You are viewing a plain text version of this content. The canonical link for it is here.

Posted to dev@manifoldcf.apache.org by "Maciej Lizewski (JIRA)" <ji...@apache.org> on 2012/11/13 14:08:24 UTC

[jira] [Created] (CONNECTORS-567) Extended seeding interface which provides document versions

Maciej Lizewski created CONNECTORS-567:
------------------------------------------

             Summary: Extended seeding interface which provides document versions
                 Key: CONNECTORS-567
                 URL: https://issues.apache.org/jira/browse/CONNECTORS-567
             Project: ManifoldCF
          Issue Type: Wish
            Reporter: Maciej Lizewski


There are some cases when seeding function can provide document version with data it already has.
Current data flow needs one call to addSeedDocuments, then call to getDocumentVersions, which essentialy must fetch same data, and after that one more call to processDocuments. The last one probably needs separate call because it needs to fetch document body, however seeding and getting versions in many cases work on very same data (and probably duplicating requests to repository).

Now - reducing number of needed request to repository by eliminating getDocumentVersions call for document which have version returned by addSeedDocuments could significantly reduce load.

getDocumentVersions would still be called for older docuemnts (not returned by addSeedDocuments) to check if they were modified or deleted.

This is only proposition...

--
This message is automatically generated by JIRA.
If you think it was sent incorrectly, please contact your JIRA administrators
For more information on JIRA, see: http://www.atlassian.com/software/jira

[jira] [Commented] (CONNECTORS-567) Extended seeding interface which provides document versions

Posted by "Karl Wright (JIRA)" <ji...@apache.org>.

Dataset section:
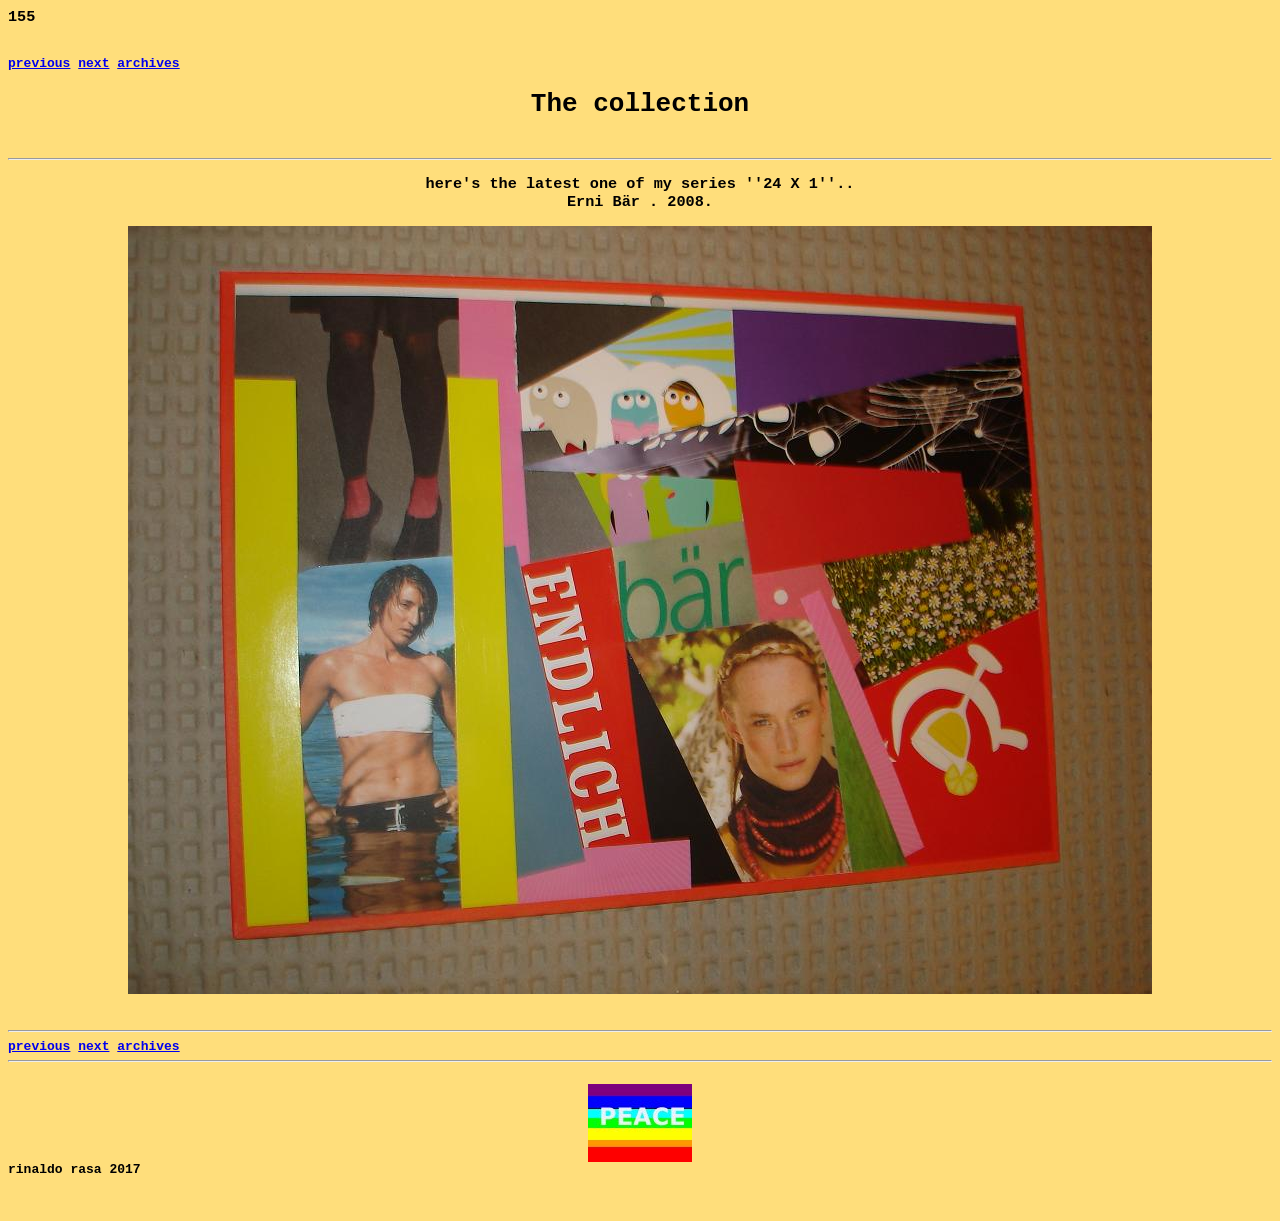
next (93, 70)
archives (148, 70)
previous (39, 70)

What to do:
- 1) List every camelCase method name that appears in the CONNECTORS-567 issue.
- 2) Answer these questions about the CONNECTORS-567 issue:
(a) What issue type is it filed under?
(b) For which documents would getDocumentVersions still be called, and why?
(c) Who posted the comment that appears after the automated JIRA footer?
- 3) Retype the CONNECTORS-567 issue from "There are some" through "is only proposition...", inclusive.
The listing has no connection to the CONNECTORS-567 issue.

Solved problems:
- 1) addSeedDocuments, getDocumentVersions, processDocuments

- 2)
(a) Wish
(b) For older documents not returned by addSeedDocuments, to check whether they were modified or deleted.
(c) Karl Wright (JIRA)

- 3)
There are some cases when seeding function can provide document version with data it already has.
Current data flow needs one call to addSeedDocuments, then call to getDocumentVersions, which essentialy must fetch same data, and after that one more call to processDocuments. The last one probably needs separate call because it needs to fetch document body, however seeding and getting versions in many cases work on very same data (and probably duplicating requests to repository).

Now - reducing number of needed request to repository by eliminating getDocumentVersions call for document which have version returned by addSeedDocuments could significantly reduce load.

getDocumentVersions would still be called for older docuemnts (not returned by addSeedDocuments) to check if they were modified or deleted.

This is only proposition...